Norm convergence of approximations to the identity Let $\varphi \in L^1(\mathbb{R}^d)$ be such that 
$$\int_{\mathbb{R}^d} \varphi(x) \,  dx = 1.$$
For each $\varepsilon>0$, let $\varphi_\varepsilon:= \varepsilon^{-d} \varphi\left( \dfrac x \varepsilon \right)$.
Then for any $f\in C^0(\mathbb{R}^d)$ (the set of bounded and continuous function), show $$f*\varphi_\varepsilon\to f$$ in $L^\infty$ norm.
I have no any idea how to do this problem but it seems that it is not true for $f$ not continuous.
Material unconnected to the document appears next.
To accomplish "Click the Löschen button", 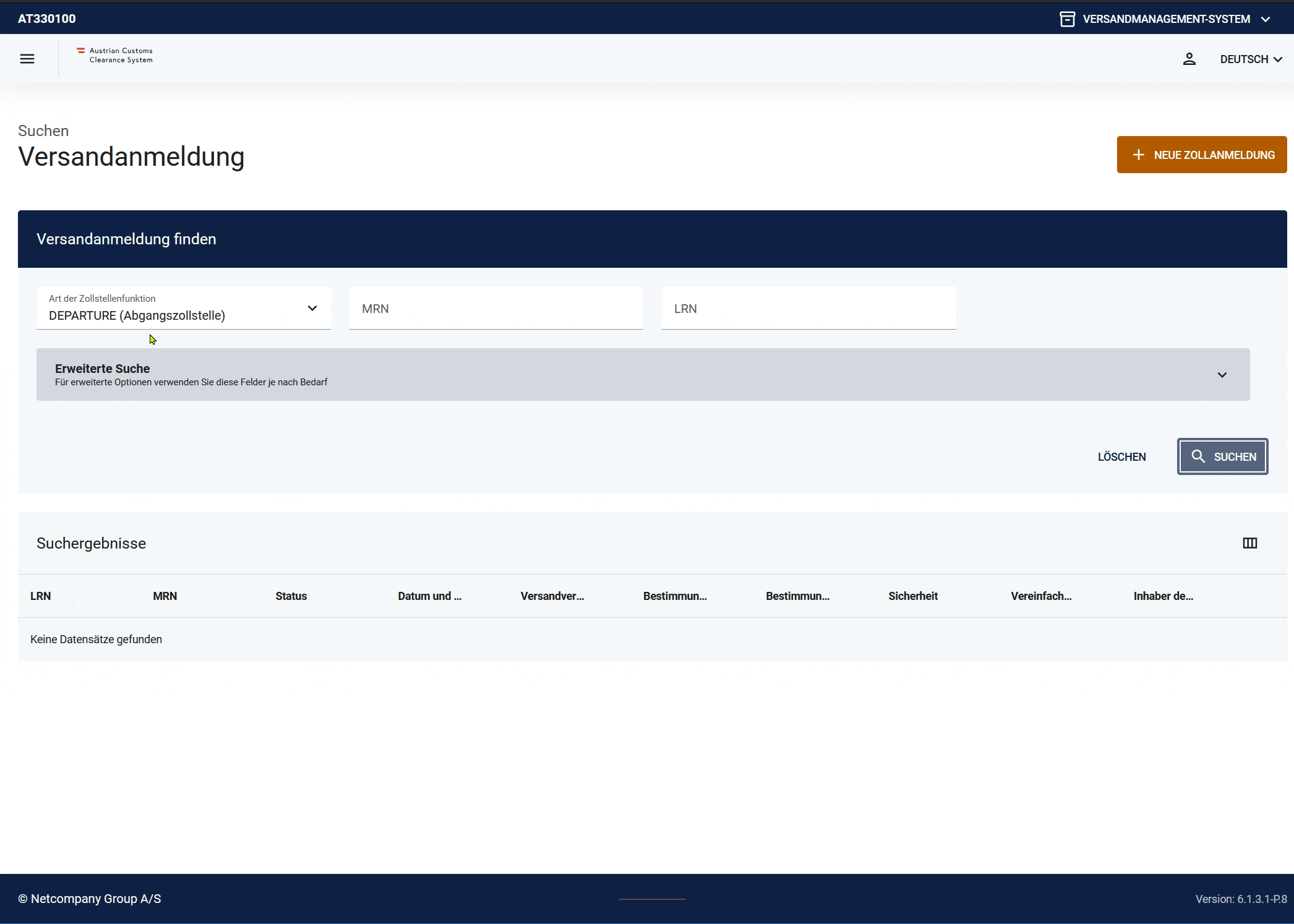I will pos(1121,457).
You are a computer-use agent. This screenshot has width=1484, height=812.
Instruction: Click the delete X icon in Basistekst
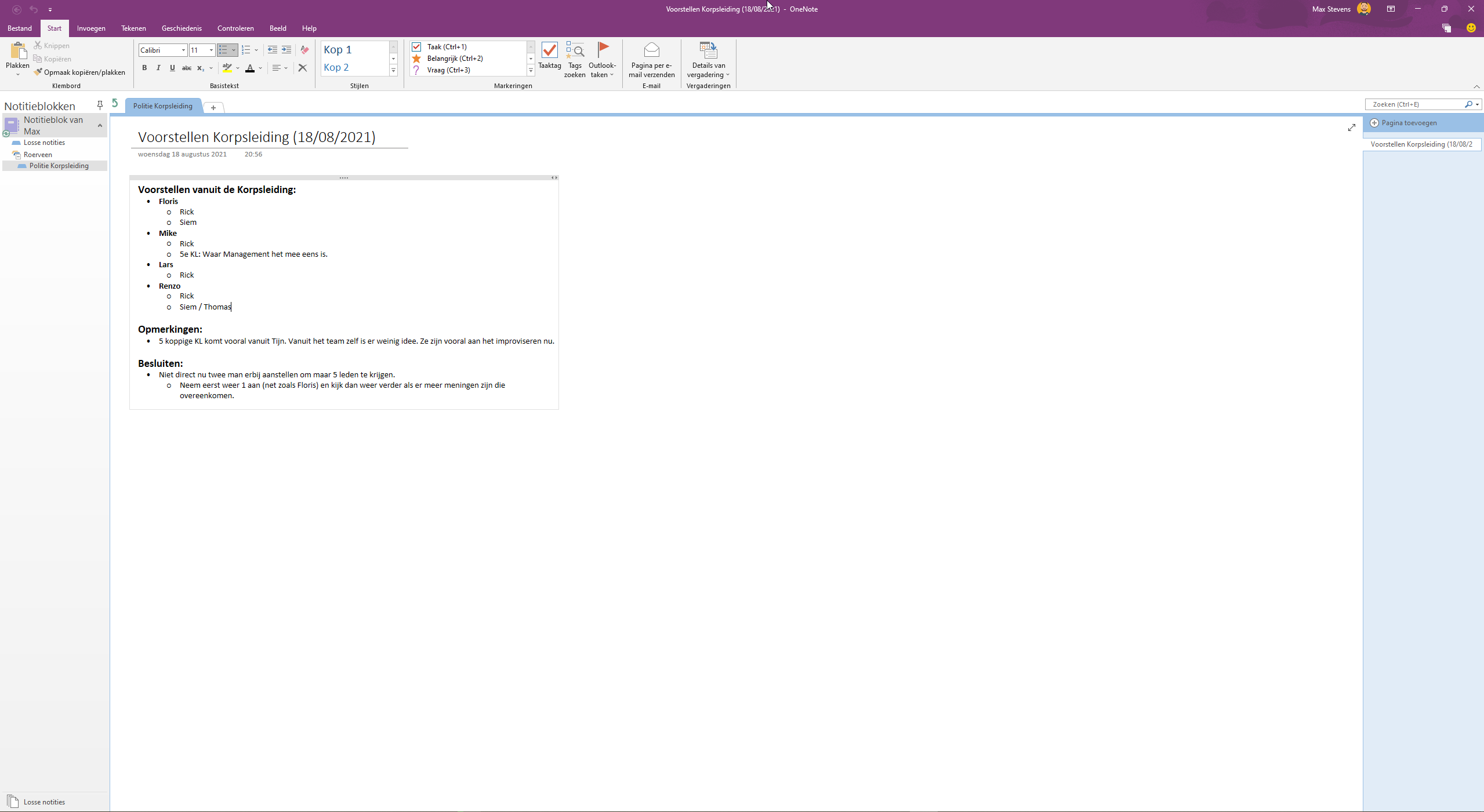click(303, 68)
 A: The following proof only works for uniformly continuous functions $f$ (note that uniform continuity implies continuity). Introduce a neighbourhood $X\subset\mathbb{R}^n$ around the origin. Let $X^c=\mathbb{R}^d\setminus X$ denote the complement of $X$, and $\mathbb{R}^n=X+X^c$. The idea is to examine the convergence problem over $X$ and $X^c$, and use an $\epsilon -\delta$ argument. It suffices to show that
\begin{equation*}
\sup |(\varphi_{\epsilon}\ast f)(x)-f(x)|=0
\end{equation*}
holds. We can prove that the two estimates
\begin{align*}
& |(\varphi_{\epsilon}\ast f)(x)-f(x)|<\frac{\delta}{2c}\to 0 \\
& \int_{X^c}|\varphi_{\epsilon}(y)|d\mu<\frac{\delta}{4||f||_{L^{\infty}}}\to 0
\end{align*}
hold, where $c$ bounds the dilation operator $\varphi_{\epsilon}$ under $L^1$ norm. Therefore 
\begin{align*}
& \sup|(k_{\epsilon}\ast f)(x)-f(x)| \\
& \leq \int_{X}|\varphi_{\epsilon}(y)|\sup|\varphi_{\epsilon}(y)f(x-y)-f(x)|d\mu+\int_{X^c}|\varphi_{\epsilon}(y)|\sup|\varphi_{\epsilon}(y)f(x-y)-f(x)|d\mu \\
& \leq \frac{\delta}{2}+\frac{\delta}{2}=\delta
\end{align*}
For details, see classical Fourier analysis by Loukas Grafakos p. 25-27.